The problem
Reproduce the passage of the kindergarten story starting at "Teacher: So the" and ending at "We laughed.", substituting "revelation" for "epiphany".

-- BEGIN Selected text --

Tornado S- So it begins

Tornado S got Angry Birds Star Wars Darth Vader’s Lightsaber Battle Game.

Tornado A fell in love with the stormtrooper pig and lost it within days.  I feel guilty because Tornado A was under my watch when he lost it at Walmart.

So…

Me: Tornado S, do you want to go buy a new Angry Birds Star Wars game?

Tornado S: Nay.  How about you buy me a phone?

2:14 pm Arizona time

March 16, 2013

Tornado S asked for a smart phone.

Crap.

The frightening part is Tornado E asked nearly at the same stage of kindergarten.

A Tornado S Story

We had Tornado S’s Parent-Teacher conference last week.  The teachers gushed over how sweet and loving and bright and funny and smart Tornado S was.  Of course, he’s Tornado S.  He’s one of the brightest in the class.  He’s tender-hearted and doesn’t compete.  He cries when he’s frustrated or when another friend is hurt.  He thinks outside the box, and his sense of humor is well-developed for his age.  The only downer is that his speech and fine motor skills are behind, and I have to try to get him into a program to help him or he will have to repeat kindergarten because he can’t move on without writing legibly.  We’ll work on it.

I love that boy.  I love these teachers.

Teacher: I have to tell you this.  If it was my child, I would want to know this.  (She turned to the other teachers.)  Do you mind?  I have to tell my Tornado S story.  (She called him Tornado S-y, like we do!)

The two other teachers: “Oh please do.”  “I love this story.” “He’s so cute.”  “This is really cute.”

Teacher: So the other day I was talking with the class.  And I said, “Oh, I couldn’t have 16 kindergarteners at my house.  That would be too many!  I used to have a kindergartener and a baby.  But that was a long time ago.  My kindergartener is now 15.”  And then Tornado S threw his hands in the air and yelled, “SO THAT’S WHY YOU LOOK SO OLD!”  It was like this ah-ha moment, this epiphany.  It was like he was trying to figure it out, and I finally gave him the key to do so.

We laughed.

Me: The boy doesn’t have much tact.

Teacher: No.  But he’s honest and sweet and oh-so-funny.

Me: That he is.

The Last Day of School

Tornado E “graduated” kindergarten.  (Am I the only mom who smirks when she says that? {Note to self: Post on why I’m a bad mom})  The ceremony was cute, just like the other millions of kindergarten graduation ceremonies are.  I did have a tearing moment as I watched my boy present facts on eels (They grow to 11 feet long.  They have nostrils.  They have two pairs of jaws.),  realizing I was his biggest fan and always would be.  Though I did learn a lesson, never make faces at the performers.

Afterwards one of the moms hosted an End of the Year party at the closest park.  She originally planned to have it at her community pool.  I had suggested we pool our money together and hire a lifeguard because I’m all about safety.  Some of the moms weren’t into it because their kids could swim, but I’m a big fan of covering bases and believed there were too many kids not to have a designated watcher, swimmers or not.  One mom was enthusiastic about the idea because she didn’t want to wear a swimsuit (Roll eyes now) and was willing to pay more to get out of wearing one.

-- END Selected text --
-- BEGIN Provided material --

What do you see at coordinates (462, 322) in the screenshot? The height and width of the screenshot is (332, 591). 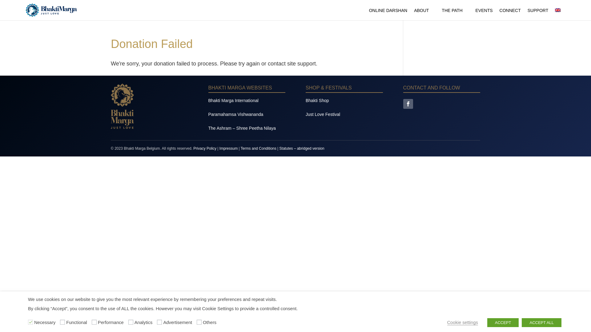 I see `'Cookie settings'` at bounding box center [462, 322].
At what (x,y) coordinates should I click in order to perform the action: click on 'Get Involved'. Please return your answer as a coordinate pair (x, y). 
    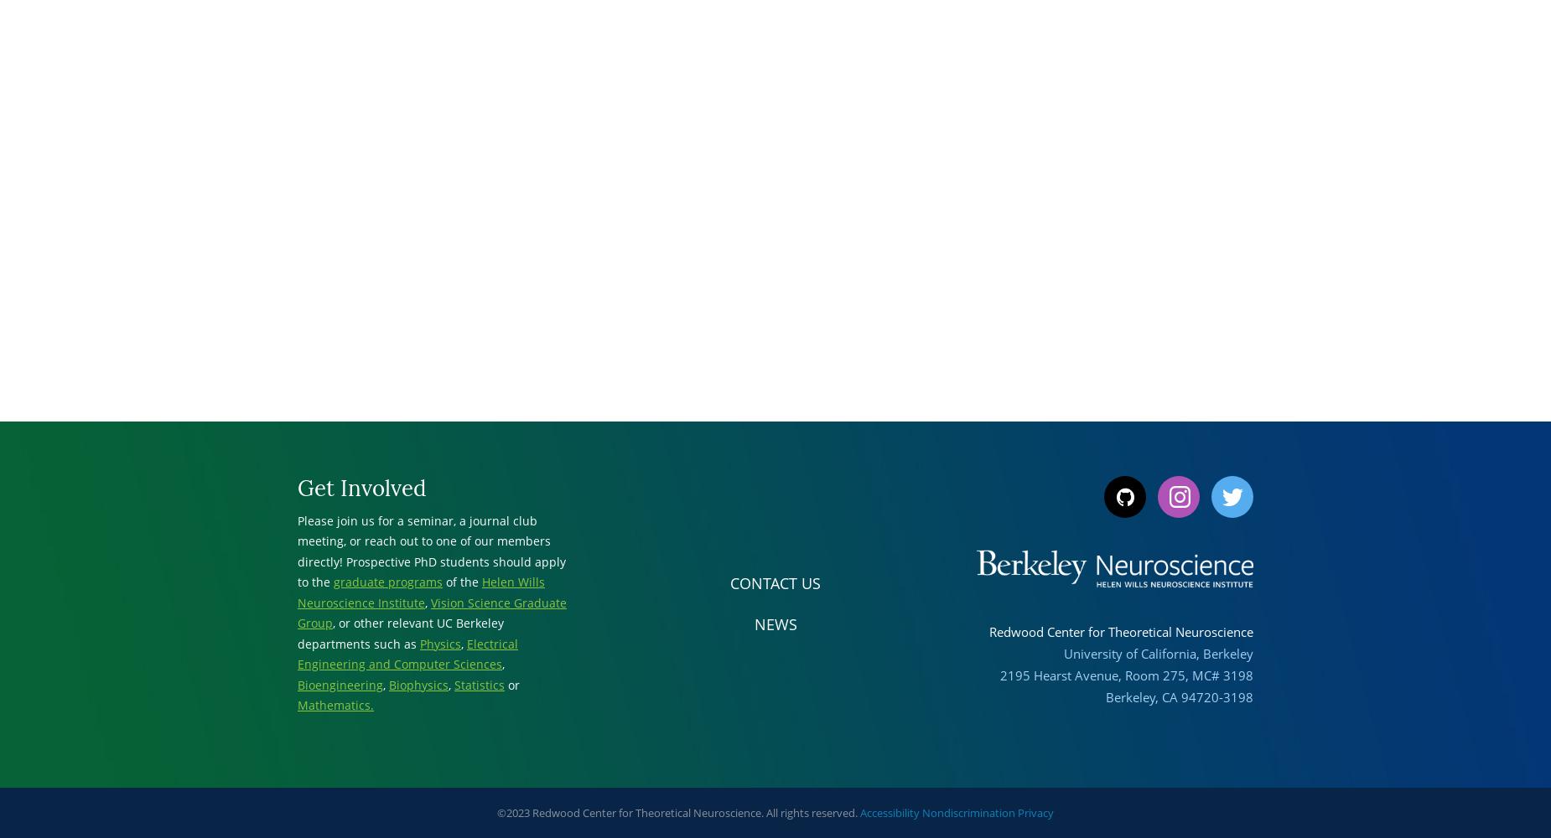
    Looking at the image, I should click on (360, 488).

-- END Provided material --

Solution
Teacher: So the other day I was talking with the class.  And I said, “Oh, I couldn’t have 16 kindergarteners at my house.  That would be too many!  I used to have a kindergartener and a baby.  But that was a long time ago.  My kindergartener is now 15.”  And then Tornado S threw his hands in the air and yelled, “SO THAT’S WHY YOU LOOK SO OLD!”  It was like this ah-ha moment, this revelation.  It was like he was trying to figure it out, and I finally gave him the key to do so.

We laughed.